Work to be completed —
Lines from the line with "The width and height of the screenshot is (289, 644)." to the line with "Task: Expand delivery" in the entries below, and only those, must be output exactly, with both ends included.

Input data —
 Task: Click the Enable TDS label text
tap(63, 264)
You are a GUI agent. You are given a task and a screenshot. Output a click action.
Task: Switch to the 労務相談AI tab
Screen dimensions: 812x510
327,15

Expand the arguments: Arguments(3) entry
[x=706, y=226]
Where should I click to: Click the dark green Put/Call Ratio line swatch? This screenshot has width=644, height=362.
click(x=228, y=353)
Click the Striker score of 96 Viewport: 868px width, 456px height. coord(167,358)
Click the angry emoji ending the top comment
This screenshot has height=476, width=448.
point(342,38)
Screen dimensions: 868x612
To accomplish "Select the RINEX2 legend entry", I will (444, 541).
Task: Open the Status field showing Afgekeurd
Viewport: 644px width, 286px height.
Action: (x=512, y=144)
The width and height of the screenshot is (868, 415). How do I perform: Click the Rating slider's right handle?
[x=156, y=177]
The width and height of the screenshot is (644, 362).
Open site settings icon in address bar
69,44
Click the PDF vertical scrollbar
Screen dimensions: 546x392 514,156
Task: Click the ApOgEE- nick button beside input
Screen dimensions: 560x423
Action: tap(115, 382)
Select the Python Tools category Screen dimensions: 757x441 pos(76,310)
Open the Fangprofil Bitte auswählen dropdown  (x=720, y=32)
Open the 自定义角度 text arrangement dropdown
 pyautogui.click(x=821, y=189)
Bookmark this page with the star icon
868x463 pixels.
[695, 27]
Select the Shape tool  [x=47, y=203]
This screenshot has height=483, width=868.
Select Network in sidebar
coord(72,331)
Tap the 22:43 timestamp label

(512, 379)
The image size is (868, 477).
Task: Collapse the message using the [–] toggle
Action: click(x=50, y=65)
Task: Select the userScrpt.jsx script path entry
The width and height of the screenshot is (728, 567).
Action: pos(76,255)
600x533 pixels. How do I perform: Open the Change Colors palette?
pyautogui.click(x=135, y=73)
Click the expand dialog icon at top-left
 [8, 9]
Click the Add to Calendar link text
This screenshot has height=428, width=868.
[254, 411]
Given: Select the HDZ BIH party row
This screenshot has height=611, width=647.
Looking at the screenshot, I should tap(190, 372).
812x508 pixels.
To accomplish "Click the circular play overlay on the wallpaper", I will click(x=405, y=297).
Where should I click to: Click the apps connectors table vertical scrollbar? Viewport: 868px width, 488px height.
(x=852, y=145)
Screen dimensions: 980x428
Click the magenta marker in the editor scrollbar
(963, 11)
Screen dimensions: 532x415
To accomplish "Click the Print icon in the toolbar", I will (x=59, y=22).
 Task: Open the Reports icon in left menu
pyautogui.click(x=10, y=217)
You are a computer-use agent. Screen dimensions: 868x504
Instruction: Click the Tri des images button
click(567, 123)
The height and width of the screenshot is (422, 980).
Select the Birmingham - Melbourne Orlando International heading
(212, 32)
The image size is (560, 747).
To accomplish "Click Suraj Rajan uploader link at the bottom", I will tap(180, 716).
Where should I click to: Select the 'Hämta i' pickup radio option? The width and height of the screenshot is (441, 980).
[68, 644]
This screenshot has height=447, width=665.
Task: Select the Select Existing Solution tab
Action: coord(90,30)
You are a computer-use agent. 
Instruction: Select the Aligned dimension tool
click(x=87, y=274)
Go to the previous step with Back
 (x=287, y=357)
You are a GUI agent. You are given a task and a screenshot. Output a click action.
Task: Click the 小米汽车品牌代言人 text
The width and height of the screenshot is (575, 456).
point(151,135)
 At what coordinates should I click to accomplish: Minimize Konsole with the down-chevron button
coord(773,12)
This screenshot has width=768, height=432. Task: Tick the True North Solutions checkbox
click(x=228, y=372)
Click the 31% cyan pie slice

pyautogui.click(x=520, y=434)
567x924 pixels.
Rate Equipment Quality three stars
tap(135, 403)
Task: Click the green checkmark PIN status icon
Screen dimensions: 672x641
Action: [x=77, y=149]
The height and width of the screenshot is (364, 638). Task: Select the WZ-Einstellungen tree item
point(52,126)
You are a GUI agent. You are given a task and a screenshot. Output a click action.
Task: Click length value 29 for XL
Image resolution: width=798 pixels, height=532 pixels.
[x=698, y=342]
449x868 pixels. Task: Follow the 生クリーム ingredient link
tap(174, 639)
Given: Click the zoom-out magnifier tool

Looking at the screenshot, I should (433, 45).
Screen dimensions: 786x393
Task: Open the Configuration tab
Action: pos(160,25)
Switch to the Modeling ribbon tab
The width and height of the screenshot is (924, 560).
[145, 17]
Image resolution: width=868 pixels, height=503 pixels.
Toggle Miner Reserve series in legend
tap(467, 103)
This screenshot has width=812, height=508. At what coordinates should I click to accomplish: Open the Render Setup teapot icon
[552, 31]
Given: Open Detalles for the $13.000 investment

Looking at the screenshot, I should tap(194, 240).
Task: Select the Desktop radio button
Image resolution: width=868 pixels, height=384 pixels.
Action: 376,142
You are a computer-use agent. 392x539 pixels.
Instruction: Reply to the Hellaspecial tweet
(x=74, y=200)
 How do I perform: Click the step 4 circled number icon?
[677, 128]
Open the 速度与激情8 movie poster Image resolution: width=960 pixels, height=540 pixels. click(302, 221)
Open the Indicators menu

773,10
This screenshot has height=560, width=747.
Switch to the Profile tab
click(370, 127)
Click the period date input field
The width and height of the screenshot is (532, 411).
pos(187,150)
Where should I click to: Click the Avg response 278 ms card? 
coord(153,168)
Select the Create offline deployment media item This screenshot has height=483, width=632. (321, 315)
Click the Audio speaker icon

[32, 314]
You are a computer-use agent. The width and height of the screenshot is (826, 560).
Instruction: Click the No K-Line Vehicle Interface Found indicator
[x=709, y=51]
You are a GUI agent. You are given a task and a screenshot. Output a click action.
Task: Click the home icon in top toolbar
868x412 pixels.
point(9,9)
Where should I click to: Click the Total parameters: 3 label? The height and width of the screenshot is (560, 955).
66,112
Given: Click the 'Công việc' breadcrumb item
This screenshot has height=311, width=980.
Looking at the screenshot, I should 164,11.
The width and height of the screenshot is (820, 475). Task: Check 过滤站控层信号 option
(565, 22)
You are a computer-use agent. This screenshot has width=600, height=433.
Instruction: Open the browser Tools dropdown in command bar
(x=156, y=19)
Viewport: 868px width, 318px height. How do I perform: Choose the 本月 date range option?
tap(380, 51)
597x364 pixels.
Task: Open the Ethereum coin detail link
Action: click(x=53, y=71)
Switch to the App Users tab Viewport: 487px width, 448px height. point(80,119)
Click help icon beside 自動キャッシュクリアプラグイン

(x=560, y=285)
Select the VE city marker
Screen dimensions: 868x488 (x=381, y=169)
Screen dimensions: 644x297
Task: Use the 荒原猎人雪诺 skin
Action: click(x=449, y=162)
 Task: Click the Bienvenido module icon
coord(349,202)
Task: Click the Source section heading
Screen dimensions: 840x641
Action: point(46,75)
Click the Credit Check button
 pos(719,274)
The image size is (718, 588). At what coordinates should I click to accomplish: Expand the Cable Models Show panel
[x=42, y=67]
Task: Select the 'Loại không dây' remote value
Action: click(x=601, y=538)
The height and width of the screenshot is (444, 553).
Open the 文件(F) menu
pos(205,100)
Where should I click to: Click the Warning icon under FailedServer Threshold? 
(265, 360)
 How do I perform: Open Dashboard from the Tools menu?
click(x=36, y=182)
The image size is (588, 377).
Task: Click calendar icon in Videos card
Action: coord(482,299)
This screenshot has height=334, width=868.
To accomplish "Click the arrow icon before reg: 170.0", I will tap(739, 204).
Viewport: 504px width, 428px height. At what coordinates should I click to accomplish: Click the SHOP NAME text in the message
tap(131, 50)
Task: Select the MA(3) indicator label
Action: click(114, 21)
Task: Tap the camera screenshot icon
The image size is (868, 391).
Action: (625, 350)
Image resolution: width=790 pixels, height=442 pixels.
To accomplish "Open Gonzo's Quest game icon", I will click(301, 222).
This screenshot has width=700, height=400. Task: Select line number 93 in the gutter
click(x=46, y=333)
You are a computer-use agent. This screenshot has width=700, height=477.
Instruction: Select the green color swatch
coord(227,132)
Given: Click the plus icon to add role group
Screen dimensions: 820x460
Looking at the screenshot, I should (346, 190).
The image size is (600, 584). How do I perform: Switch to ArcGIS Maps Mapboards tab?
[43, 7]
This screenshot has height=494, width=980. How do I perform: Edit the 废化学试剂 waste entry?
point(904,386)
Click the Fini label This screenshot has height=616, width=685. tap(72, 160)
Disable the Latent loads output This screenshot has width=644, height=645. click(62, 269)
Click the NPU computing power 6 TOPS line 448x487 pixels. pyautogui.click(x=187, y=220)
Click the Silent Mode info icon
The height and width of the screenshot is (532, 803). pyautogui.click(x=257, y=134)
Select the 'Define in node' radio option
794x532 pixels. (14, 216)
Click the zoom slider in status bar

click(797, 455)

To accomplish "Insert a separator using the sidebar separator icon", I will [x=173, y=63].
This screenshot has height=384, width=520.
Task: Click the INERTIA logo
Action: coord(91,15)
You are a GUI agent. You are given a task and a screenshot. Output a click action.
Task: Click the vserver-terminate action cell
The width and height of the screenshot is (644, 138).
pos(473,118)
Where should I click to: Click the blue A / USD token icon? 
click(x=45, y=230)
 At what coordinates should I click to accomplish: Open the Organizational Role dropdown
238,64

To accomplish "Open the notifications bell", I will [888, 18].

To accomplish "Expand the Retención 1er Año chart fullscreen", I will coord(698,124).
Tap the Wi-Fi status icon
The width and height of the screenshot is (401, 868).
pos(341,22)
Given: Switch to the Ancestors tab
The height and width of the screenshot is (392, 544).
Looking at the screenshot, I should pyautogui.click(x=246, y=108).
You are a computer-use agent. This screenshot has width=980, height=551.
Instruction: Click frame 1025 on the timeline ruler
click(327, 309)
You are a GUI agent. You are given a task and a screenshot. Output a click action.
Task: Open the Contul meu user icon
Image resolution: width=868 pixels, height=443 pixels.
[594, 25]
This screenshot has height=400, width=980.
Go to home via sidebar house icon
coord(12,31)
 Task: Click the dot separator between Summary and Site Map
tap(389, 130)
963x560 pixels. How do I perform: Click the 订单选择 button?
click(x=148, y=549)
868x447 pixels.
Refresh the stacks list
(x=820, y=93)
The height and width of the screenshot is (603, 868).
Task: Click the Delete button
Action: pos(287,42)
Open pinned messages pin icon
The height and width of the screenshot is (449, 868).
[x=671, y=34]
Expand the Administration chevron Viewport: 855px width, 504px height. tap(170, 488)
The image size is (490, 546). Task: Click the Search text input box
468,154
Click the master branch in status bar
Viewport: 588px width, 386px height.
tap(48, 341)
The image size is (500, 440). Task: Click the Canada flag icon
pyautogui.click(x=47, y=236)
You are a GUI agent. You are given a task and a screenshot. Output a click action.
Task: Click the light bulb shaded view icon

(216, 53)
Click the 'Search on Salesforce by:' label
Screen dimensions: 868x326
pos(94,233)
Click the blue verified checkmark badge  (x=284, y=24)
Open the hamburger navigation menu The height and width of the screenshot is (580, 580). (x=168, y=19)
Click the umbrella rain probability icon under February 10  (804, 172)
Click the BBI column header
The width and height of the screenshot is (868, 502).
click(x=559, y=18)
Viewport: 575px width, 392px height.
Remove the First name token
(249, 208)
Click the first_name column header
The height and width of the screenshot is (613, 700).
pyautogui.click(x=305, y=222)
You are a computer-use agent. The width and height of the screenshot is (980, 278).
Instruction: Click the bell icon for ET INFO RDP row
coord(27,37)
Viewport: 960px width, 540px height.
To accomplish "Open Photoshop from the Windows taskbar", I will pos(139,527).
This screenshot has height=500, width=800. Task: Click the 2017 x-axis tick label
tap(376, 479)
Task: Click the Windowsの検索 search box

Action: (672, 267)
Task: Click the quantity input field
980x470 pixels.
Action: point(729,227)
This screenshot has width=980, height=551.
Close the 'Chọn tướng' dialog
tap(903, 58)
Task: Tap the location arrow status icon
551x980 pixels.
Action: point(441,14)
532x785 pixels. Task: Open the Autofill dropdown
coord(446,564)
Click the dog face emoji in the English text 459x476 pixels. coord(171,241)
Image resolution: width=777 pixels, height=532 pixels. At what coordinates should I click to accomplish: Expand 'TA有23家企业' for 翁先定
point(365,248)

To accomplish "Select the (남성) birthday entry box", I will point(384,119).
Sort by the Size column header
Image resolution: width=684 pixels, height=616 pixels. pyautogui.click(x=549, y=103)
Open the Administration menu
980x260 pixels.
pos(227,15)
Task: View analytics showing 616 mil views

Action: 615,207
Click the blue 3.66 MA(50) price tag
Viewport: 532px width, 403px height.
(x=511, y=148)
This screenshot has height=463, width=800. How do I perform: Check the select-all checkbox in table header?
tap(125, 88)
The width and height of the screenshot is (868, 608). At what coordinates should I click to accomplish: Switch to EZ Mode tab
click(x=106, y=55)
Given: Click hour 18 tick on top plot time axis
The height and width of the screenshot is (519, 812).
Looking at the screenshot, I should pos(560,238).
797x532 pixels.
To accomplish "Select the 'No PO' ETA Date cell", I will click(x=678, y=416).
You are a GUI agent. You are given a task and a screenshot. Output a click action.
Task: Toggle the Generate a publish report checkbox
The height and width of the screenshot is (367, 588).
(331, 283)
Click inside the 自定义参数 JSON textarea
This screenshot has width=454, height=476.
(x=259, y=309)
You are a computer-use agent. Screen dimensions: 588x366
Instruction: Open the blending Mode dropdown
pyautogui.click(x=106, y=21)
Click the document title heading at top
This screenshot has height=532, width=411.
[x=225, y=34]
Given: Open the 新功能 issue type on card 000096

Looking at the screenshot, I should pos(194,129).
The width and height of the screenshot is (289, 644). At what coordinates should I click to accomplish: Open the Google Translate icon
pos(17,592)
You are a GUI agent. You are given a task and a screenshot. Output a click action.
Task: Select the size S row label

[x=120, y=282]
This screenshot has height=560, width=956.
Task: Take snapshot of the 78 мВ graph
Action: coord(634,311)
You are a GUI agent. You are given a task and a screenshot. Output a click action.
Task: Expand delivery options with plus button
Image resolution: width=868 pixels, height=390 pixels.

Answer to this task —
The width and height of the screenshot is (289, 644). At what coordinates should I click to accomplish: Open the Google Translate icon
pos(17,592)
You are a GUI agent. You are given a task and a screenshot. Output a click action.
Task: Select the size S row label

[x=120, y=282]
This screenshot has height=560, width=956.
Task: Take snapshot of the 78 мВ graph
Action: coord(634,311)
You are a GUI agent. You are given a task and a screenshot. Output a click action.
Task: Expand delivery options with plus button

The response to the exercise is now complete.